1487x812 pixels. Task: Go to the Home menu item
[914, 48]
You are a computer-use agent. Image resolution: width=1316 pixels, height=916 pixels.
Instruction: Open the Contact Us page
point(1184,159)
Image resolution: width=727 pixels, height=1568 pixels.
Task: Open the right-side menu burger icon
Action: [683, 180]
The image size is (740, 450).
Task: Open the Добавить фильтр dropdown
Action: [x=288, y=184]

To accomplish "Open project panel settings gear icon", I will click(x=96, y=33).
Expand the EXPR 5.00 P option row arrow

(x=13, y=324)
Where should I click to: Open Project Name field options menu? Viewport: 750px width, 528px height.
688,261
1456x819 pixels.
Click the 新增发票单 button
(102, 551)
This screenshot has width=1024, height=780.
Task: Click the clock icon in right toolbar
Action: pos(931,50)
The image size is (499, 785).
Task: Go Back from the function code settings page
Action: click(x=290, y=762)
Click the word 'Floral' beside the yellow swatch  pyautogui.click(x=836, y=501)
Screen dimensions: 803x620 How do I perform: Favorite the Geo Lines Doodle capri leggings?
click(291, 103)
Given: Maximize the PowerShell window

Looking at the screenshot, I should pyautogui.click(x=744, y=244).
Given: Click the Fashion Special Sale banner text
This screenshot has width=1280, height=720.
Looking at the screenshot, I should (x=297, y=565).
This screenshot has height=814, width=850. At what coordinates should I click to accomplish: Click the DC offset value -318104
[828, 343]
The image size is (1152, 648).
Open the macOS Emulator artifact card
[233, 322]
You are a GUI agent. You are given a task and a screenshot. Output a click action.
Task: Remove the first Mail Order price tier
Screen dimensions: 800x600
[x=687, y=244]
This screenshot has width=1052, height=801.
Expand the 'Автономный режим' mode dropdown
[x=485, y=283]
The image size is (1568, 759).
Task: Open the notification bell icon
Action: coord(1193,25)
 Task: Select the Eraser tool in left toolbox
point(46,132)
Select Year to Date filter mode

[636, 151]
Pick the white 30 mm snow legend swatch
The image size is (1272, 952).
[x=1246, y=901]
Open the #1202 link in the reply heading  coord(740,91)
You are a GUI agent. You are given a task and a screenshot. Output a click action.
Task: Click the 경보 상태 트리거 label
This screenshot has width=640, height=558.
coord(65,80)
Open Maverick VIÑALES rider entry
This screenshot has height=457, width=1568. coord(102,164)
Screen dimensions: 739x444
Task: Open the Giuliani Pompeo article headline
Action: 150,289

◇ ◇ ◇ ◇ ◇

> Problem:
Transcribe every entry verbatim.

> Answer section:
1487x812 pixels. Task: Go to the Home menu item
[914, 48]
You are a computer-use agent. Image resolution: width=1316 pixels, height=916 pixels.
Instruction: Open the Contact Us page
point(1184,159)
Image resolution: width=727 pixels, height=1568 pixels.
Task: Open the right-side menu burger icon
Action: [683, 180]
The image size is (740, 450).
Task: Open the Добавить фильтр dropdown
Action: [x=288, y=184]

To accomplish "Open project panel settings gear icon", I will click(x=96, y=33).
Expand the EXPR 5.00 P option row arrow

(x=13, y=324)
Where should I click to: Open Project Name field options menu? Viewport: 750px width, 528px height.
688,261
1456x819 pixels.
Click the 新增发票单 button
(102, 551)
This screenshot has width=1024, height=780.
Task: Click the clock icon in right toolbar
Action: pos(931,50)
The image size is (499, 785).
Task: Go Back from the function code settings page
Action: click(x=290, y=762)
Click the word 'Floral' beside the yellow swatch  pyautogui.click(x=836, y=501)
Screen dimensions: 803x620 How do I perform: Favorite the Geo Lines Doodle capri leggings?
click(291, 103)
Given: Maximize the PowerShell window

Looking at the screenshot, I should pyautogui.click(x=744, y=244).
Given: Click the Fashion Special Sale banner text
This screenshot has width=1280, height=720.
Looking at the screenshot, I should (x=297, y=565).
This screenshot has height=814, width=850. At what coordinates should I click to accomplish: Click the DC offset value -318104
[828, 343]
The image size is (1152, 648).
Open the macOS Emulator artifact card
[233, 322]
You are a GUI agent. You are given a task and a screenshot. Output a click action.
Task: Remove the first Mail Order price tier
Screen dimensions: 800x600
[x=687, y=244]
This screenshot has width=1052, height=801.
Expand the 'Автономный режим' mode dropdown
[x=485, y=283]
The image size is (1568, 759).
Task: Open the notification bell icon
Action: coord(1193,25)
 Task: Select the Eraser tool in left toolbox
point(46,132)
Select Year to Date filter mode

[636, 151]
Pick the white 30 mm snow legend swatch
The image size is (1272, 952).
[x=1246, y=901]
Open the #1202 link in the reply heading  coord(740,91)
You are a GUI agent. You are given a task and a screenshot. Output a click action.
Task: Click the 경보 상태 트리거 label
This screenshot has width=640, height=558.
coord(65,80)
Open Maverick VIÑALES rider entry
This screenshot has height=457, width=1568. coord(102,164)
Screen dimensions: 739x444
Task: Open the Giuliani Pompeo article headline
Action: 150,289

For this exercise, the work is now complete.